Multiple dependency_managements with multiple ivy resolves.

Review Request #3367 — Created Jan. 22, 2016 and submitted

gmalmquist
pants
gmalmquist/dependency-management-pass-2
2830
pants-reviews
benjyw, nhoward_tw, patricklaw, stuhood, zundel

This is the second pass of implementing dependency management in
pants.

The first pass was reviewed here:

https://rbcommons.com/s/twitter/r/3336/

The design document is available here:

https://docs.google.com/document/d/1AM_0e1Az_NHtR150Zsuyaa6u7InzBQGLq8MrUT57Od8/edit#

This change allows managed_jar_dependencies targets to be chained
together; the set of pinned artifact is the union of all jar
coordinates specified by the transitive closure of the target
specified in a jar_library's managed_dependencies field.

When there are conflicts between dependencies in the transitive
closure, the default behavior is to raise an error. Optionally,
if using --no-jar-dependency-management-require-disjoint-sets,
the most direct version (the first version encountered in a BFS)
will be used, and a warning will be logged.

The change to make ivy do multiple resolves is fairly simple; see
ivy_task_mixin.py's resolve() method.

Added integration tests for running multiple resolves, and for the new managed_jar_libraries factory.

Added unit tests for transitive artifact set calculation.

CI went green here: https://travis-ci.org/pantsbuild/pants/builds/104711840
CI went green here: https://travis-ci.org/pantsbuild/pants/builds/104947421
CI went green here: https://travis-ci.org/pantsbuild/pants/builds/104985770

  • 0
  • 0
  • 2
  • 0
  • 2
Description From Last Updated
BE
  1. Before I look at the code, I have to say that this sounds like a recipe for trouble:

    "When there are conflicts between dependencies in the transitive
    closure, the versions specified by dependees override the versions
    specified by their dependencies. Thus, the artifacts specified in
    the target directly referenced by the managed_dependencies= field
    have the highest priority (which seems to be the most intuitive)."

• **DATA BLOCK**:
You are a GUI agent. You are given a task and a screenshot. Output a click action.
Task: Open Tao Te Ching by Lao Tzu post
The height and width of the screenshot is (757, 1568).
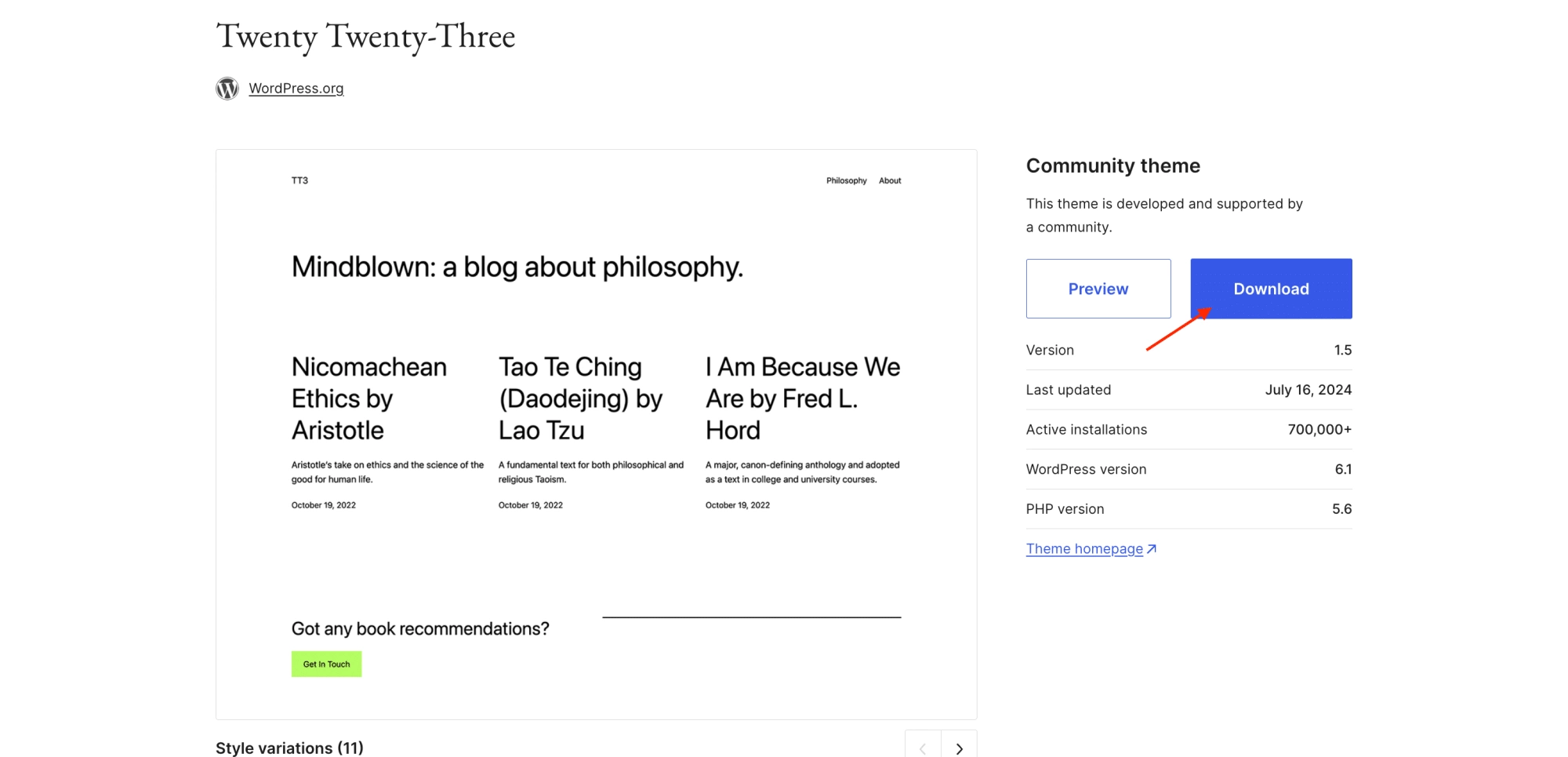pos(580,399)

• **SHORT PROBLEM A**:
According to the dependency management review request, which method in ivy_task_mixin.py holds the change that makes ivy do multiple resolves?
• **SHORT PROBLEM B**:
Continue the dependency management review request after its last line.

• **TASK RESPONSE A**:
The resolve() method.

• **TASK RESPONSE B**:
    Nowhere else do we have this kind of logic that preferences targets based on their graph distance from you,
    and it seems exceptionally fragile.

    What is the use-case here? Can we not simply ban such conflicts outright?

    1. One could argue that the ordering of targets already causes something like this kind of behavior (but just using java's classpath semantics where the first instance of a resource on the classpath wins.)

      I think the practical concern is that you are going to build a single managed_dependencies() target that is going to cover >90% of use cases. Then there will be a handfull of oddball cases you need to satisfy. In that case, would you want to have multiple copies of managed_dependencies targets, each with potentially hundreds of dependencies listed almost all alike? or would you rather just override the oddball cases with a few exceptions?

    2. Maybe I'm misunderstanding something, but couldn't you have something like:

      T -> MD1, MD2

      T' -> MD1, MD2'

      Where MD1 is a managed_jar_dependencies target for all the non-problematic dependencies, and MD2, MD2' are managed_jar_dependencies targets specifying two different ways of satisfying the oddball cases? (And T, T' are target targets used just for grouping). Then most targets can use T (maybe implicitly, via pants.ini) and the few targets that require odball settings can explicitly use managed_dependencies=T'? [Or, if managed_dependencies= must point to a managed_jar_dependencies target (I forget if it must or not) then T, T' can be of that type. Or one could simplify to MD2 -> MD1, MD2' -> MD1.]

      Does that not get us the effect we want, but in a more principled way? Or am I missing something?

      PS It's true that ordering of targets causes something like this, but it's horrible when it does and it's something we're actively trying to avoid. AFAIK we make no guarantee that targets will affect the classpath in topological order.

    3. Before I get too deep into the code itself--which seems fine at the surface--I do want to agree with Benjy here. I'm fundamentally skeptical of a resolution strategy where the resolution for some subgraph G is different when it happens to be embedded in the larger context of a graph H. This means that there's path-dependency always lurking in every resolution. In those situations I'd much rather see an explicit error that forces some additional (checked in) annotation that resolves the ambiguity.

    4. Can you clarify how this changes things Patrick? What you are complaining about is the current state of Pants.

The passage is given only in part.